--- START ---

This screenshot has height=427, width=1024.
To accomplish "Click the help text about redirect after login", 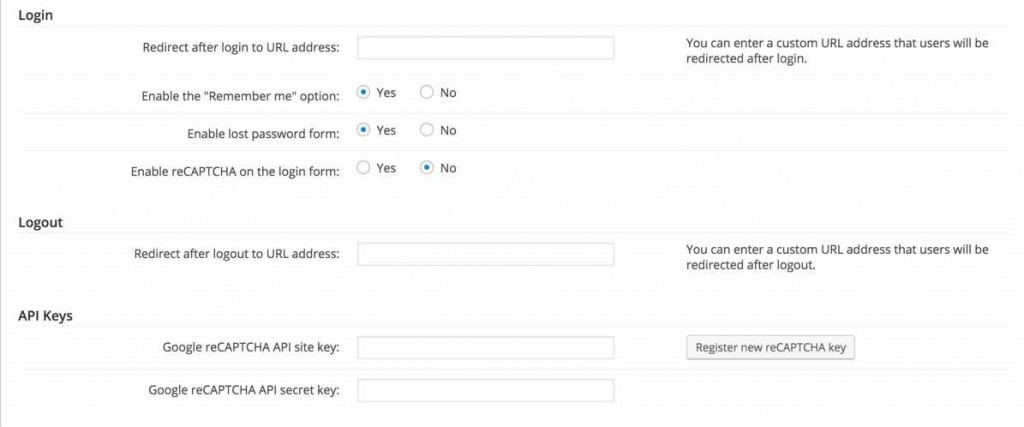I will coord(836,51).
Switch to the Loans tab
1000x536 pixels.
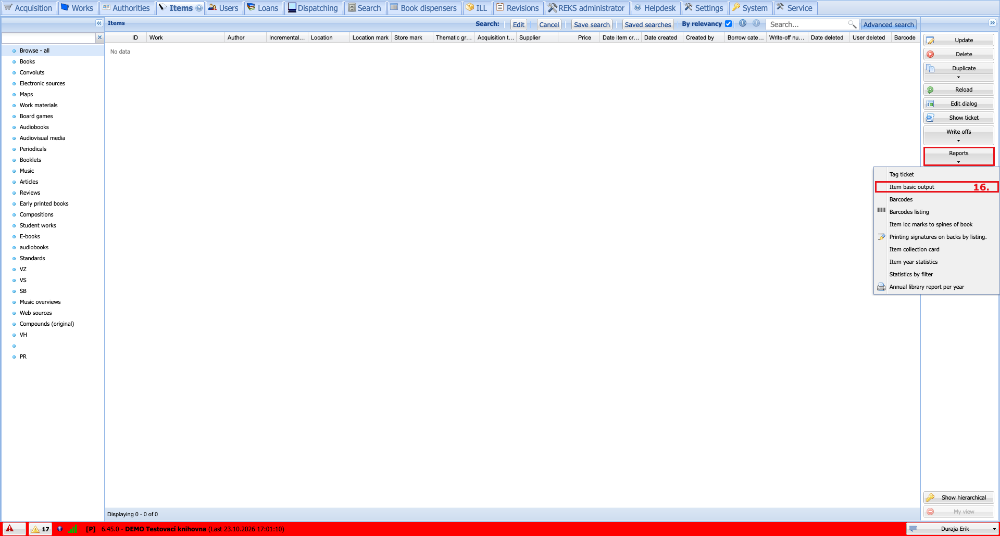pyautogui.click(x=262, y=8)
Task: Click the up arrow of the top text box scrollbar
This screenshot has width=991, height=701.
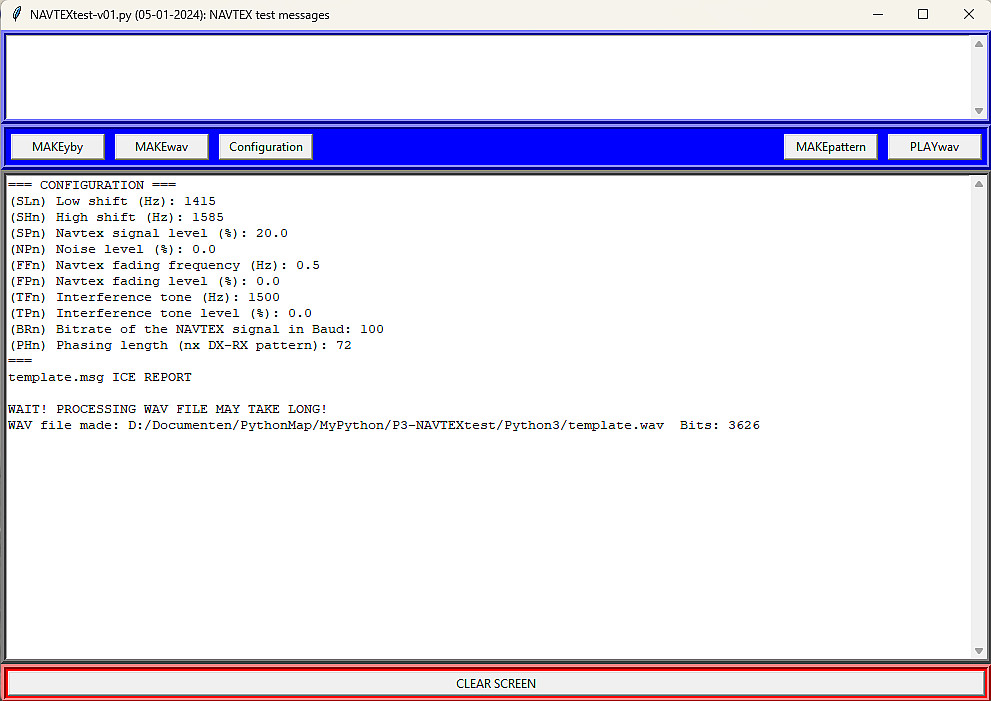Action: tap(978, 44)
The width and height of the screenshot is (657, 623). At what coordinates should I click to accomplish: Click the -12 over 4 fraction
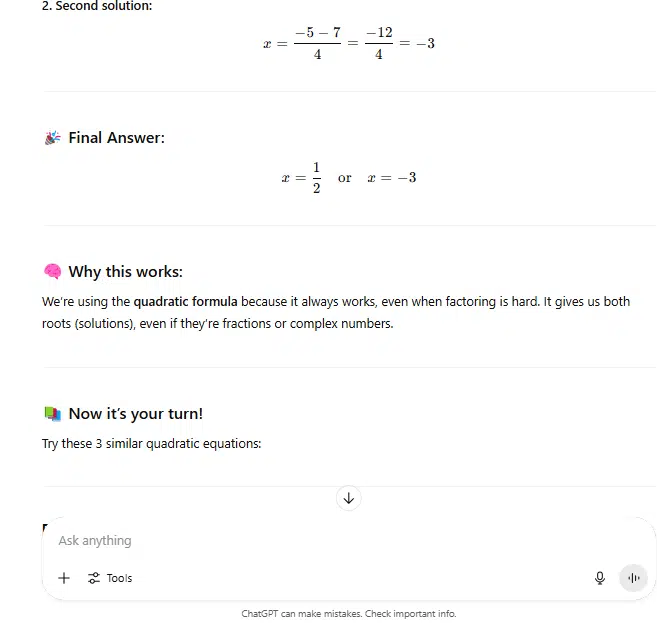[379, 43]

--- END ---

What the answer must hold is the exact text of every line from the one containing "1000x536 pixels." through the end of the data, minus any pictures.

1000x536 pixels.
pyautogui.click(x=262, y=8)
Task: Click the up arrow of the top text box scrollbar
This screenshot has width=991, height=701.
Action: tap(978, 44)
The width and height of the screenshot is (657, 623). At what coordinates should I click to accomplish: Click the -12 over 4 fraction
[379, 43]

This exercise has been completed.